WORK INSTRUCTION: All entries are to be returned verbatim.

[[ INFORMATION, beginning ]]

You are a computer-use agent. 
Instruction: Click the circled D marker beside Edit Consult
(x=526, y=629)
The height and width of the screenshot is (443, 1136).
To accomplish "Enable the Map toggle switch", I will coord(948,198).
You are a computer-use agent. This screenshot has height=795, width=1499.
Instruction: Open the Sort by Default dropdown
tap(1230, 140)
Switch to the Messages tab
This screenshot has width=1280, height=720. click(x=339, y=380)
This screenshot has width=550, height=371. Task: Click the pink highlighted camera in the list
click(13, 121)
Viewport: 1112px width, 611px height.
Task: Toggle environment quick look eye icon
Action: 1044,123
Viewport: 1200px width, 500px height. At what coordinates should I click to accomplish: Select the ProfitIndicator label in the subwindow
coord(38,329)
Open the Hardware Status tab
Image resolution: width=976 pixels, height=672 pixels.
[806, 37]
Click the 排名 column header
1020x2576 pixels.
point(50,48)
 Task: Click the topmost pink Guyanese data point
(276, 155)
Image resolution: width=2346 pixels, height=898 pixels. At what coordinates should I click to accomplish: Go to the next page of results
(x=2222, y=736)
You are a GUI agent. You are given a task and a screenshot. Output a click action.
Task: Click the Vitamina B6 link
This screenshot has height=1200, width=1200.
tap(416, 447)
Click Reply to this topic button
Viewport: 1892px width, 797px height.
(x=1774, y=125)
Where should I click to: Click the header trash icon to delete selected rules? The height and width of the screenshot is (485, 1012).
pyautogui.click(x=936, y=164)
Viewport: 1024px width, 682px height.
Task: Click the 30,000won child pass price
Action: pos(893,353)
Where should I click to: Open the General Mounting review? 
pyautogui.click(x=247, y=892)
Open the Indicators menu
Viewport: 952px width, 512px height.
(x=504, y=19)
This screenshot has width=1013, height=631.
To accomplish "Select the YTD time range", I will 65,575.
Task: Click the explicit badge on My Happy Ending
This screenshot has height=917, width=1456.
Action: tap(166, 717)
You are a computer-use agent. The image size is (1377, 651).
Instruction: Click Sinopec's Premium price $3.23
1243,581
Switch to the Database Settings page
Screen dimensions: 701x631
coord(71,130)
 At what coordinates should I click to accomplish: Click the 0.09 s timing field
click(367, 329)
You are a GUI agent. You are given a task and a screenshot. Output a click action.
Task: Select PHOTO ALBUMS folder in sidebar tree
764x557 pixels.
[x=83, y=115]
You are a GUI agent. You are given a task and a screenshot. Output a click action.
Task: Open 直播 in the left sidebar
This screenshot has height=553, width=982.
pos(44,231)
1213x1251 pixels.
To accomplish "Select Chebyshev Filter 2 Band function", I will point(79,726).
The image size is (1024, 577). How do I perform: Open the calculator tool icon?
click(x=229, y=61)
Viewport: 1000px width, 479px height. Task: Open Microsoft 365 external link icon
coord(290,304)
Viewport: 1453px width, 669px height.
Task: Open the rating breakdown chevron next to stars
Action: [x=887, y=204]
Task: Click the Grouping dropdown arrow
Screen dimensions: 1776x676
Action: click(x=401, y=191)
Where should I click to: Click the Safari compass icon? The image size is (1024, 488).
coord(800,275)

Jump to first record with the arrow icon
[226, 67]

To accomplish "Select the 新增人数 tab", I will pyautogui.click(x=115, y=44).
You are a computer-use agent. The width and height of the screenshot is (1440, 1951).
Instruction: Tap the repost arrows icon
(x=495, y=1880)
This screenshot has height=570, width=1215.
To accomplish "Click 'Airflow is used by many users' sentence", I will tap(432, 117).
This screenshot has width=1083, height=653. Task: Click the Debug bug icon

[[ INFORMATION, end ]]

RESULT:
You are a computer-use agent. 
Instruction: Click the circled D marker beside Edit Consult
(x=526, y=629)
The height and width of the screenshot is (443, 1136).
To accomplish "Enable the Map toggle switch", I will coord(948,198).
You are a computer-use agent. This screenshot has height=795, width=1499.
Instruction: Open the Sort by Default dropdown
tap(1230, 140)
Switch to the Messages tab
This screenshot has width=1280, height=720. click(x=339, y=380)
This screenshot has width=550, height=371. Task: Click the pink highlighted camera in the list
click(13, 121)
Viewport: 1112px width, 611px height.
Task: Toggle environment quick look eye icon
Action: 1044,123
Viewport: 1200px width, 500px height. At what coordinates should I click to accomplish: Select the ProfitIndicator label in the subwindow
coord(38,329)
Open the Hardware Status tab
Image resolution: width=976 pixels, height=672 pixels.
[806, 37]
Click the 排名 column header
1020x2576 pixels.
point(50,48)
 Task: Click the topmost pink Guyanese data point
(276, 155)
Image resolution: width=2346 pixels, height=898 pixels. At what coordinates should I click to accomplish: Go to the next page of results
(x=2222, y=736)
You are a GUI agent. You are given a task and a screenshot. Output a click action.
Task: Click the Vitamina B6 link
This screenshot has height=1200, width=1200.
tap(416, 447)
Click Reply to this topic button
Viewport: 1892px width, 797px height.
(x=1774, y=125)
Where should I click to: Click the header trash icon to delete selected rules? The height and width of the screenshot is (485, 1012).
pyautogui.click(x=936, y=164)
Viewport: 1024px width, 682px height.
Task: Click the 30,000won child pass price
Action: pos(893,353)
Where should I click to: Open the General Mounting review? 
pyautogui.click(x=247, y=892)
Open the Indicators menu
Viewport: 952px width, 512px height.
(x=504, y=19)
This screenshot has width=1013, height=631.
To accomplish "Select the YTD time range", I will 65,575.
Task: Click the explicit badge on My Happy Ending
This screenshot has height=917, width=1456.
Action: tap(166, 717)
You are a computer-use agent. The image size is (1377, 651).
Instruction: Click Sinopec's Premium price $3.23
1243,581
Switch to the Database Settings page
Screen dimensions: 701x631
coord(71,130)
 At what coordinates should I click to accomplish: Click the 0.09 s timing field
click(367, 329)
You are a GUI agent. You are given a task and a screenshot. Output a click action.
Task: Select PHOTO ALBUMS folder in sidebar tree
764x557 pixels.
[x=83, y=115]
You are a GUI agent. You are given a task and a screenshot. Output a click action.
Task: Open 直播 in the left sidebar
This screenshot has height=553, width=982.
pos(44,231)
1213x1251 pixels.
To accomplish "Select Chebyshev Filter 2 Band function", I will point(79,726).
The image size is (1024, 577). How do I perform: Open the calculator tool icon?
click(x=229, y=61)
Viewport: 1000px width, 479px height. Task: Open Microsoft 365 external link icon
coord(290,304)
Viewport: 1453px width, 669px height.
Task: Open the rating breakdown chevron next to stars
Action: [x=887, y=204]
Task: Click the Grouping dropdown arrow
Screen dimensions: 1776x676
Action: click(x=401, y=191)
Where should I click to: Click the Safari compass icon? The image size is (1024, 488).
coord(800,275)

Jump to first record with the arrow icon
[226, 67]

To accomplish "Select the 新增人数 tab", I will pyautogui.click(x=115, y=44).
You are a computer-use agent. The width and height of the screenshot is (1440, 1951).
Instruction: Tap the repost arrows icon
(x=495, y=1880)
This screenshot has height=570, width=1215.
To accomplish "Click 'Airflow is used by many users' sentence", I will tap(432, 117).
This screenshot has width=1083, height=653. Task: Click the Debug bug icon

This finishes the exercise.